Excitation is needed only for passive transducers, because they do not gen­erate their own voltage or current. It is essential for passive transducers like strain guage, potentiometers, resistance thermometers, and inductive or capactive transducers to be excited from an external source.

Active transducers such as thermocouples, piezo-electric crystal and induc­tive pickups etc. do not require an external excitation because they produce their own voltages only by the application of physical quantities. However these signals are at a low level, and require amplification.

Signal Conditioning System

The excitation source may be ac or dc. A simple dc system is shown in Fig. 14.2.

The strain gauge (resistance transducer) constitutes one or more arm of the Wheatstone’s bridge, which is excited by the dc source.

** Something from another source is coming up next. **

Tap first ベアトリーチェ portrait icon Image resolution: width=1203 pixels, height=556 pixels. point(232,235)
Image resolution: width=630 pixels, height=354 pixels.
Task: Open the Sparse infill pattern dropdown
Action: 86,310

The bridge can be bal­anced by using a potentiometer and can also be calibrated to indicate the unbalanced condition. The dc amplifier should have the following characteristics.

  1. Its input stage may be a balanced differential inputs giving a high CMRR.
  2. It should have extremely good thermal and long term stability.
  3. Easy to calibrate at low frequency.
  4. Able to recover from an over load condition, unlike an ac system.

The main disadvantage of a dc amplifier is the problem of drift. Hence low frequency spurious signals are available as data at the output and to avoid this low drift of a dc amplifier, special low drift dc amplifiers are used.

The dc amplifiers is followed by a low-pass filter, which is used to eliminate high frequency components or noise from the data signals.

In order to overcome the problem of drift in the dc systems, ac systems are used. Figure 14.3 shows a circuit of an ac system using carrier type ac Signal Conditioning System.

Signal Conditioning System

The transducers used are of the variable resistance or variable inductance type. They are employed between carrier frequencies of 50 kHz and 200 kHz. The carrier frequencies are much higher, at least 5 to 10 times the signal fre­quencies.

The output of a transducer is applied to the bridge circuit, whose output is an amplitude modulated carrier signal. This waveform is amplified by an ac ampli­fier. This amplified modulated output is then applied to a phase sensitive demodulator, the carrier signal. This produces a dc output that indicates the direction of the parameter change in the bridge output.

In a carrier system amplifier, frequency drift and presence of spurious sig­nals are not much of a problem. However it is more difficult to obtain a stable carrier oscillator than a dc stabilized source. Active filters can be used to reject this frequency and prevent overloading of the ac amplifier. The function of the phase sensitive detector is to filter out the carrier frequency components of the data signal.

To summaries, dc systems are generally used for common resistance trans­ducers (such as potentiometers and resistance strain gauges).

AC systems are used for variable reactance transducers and for systems where signals have to be transmitted via long cables to connect the transducers to Signal Conditioning System.

After physical quantities like temperature, pressure, strain, acceleration, etc. have been transduced into their analogous electrical form and amplified to sufficient current and voltage levels (say 1 – 10 V), they are further processed and the amplified signal applied directly to the indicating, recording or control systems.

The signal may be applied to a Sample-Hold (S/H) circuit, as shown in Fig. 14.4. This may be fed to an analog multiplexer and A/D converter. If the signal is in digital form, it may be applied to a variety of digital systems, such as computer, digital controller, digital data loggers, or transmitters.

Signal Conditioning System

The Sample-Hold unit shown in Fig. 14.4 samples the various inputs at a specified time and holds the voltage levels at their output while analog multi­plexer performs the Time Division Multiplexing (TDM) operation between different data inputs.

TDM means each channel is sequentially multiplexed for a certain specified time, i.e. each channel is time shared. The timing of various input channels is controlled by a control unit. This unit controls the S/H circuit, multiplexer and A/D converter.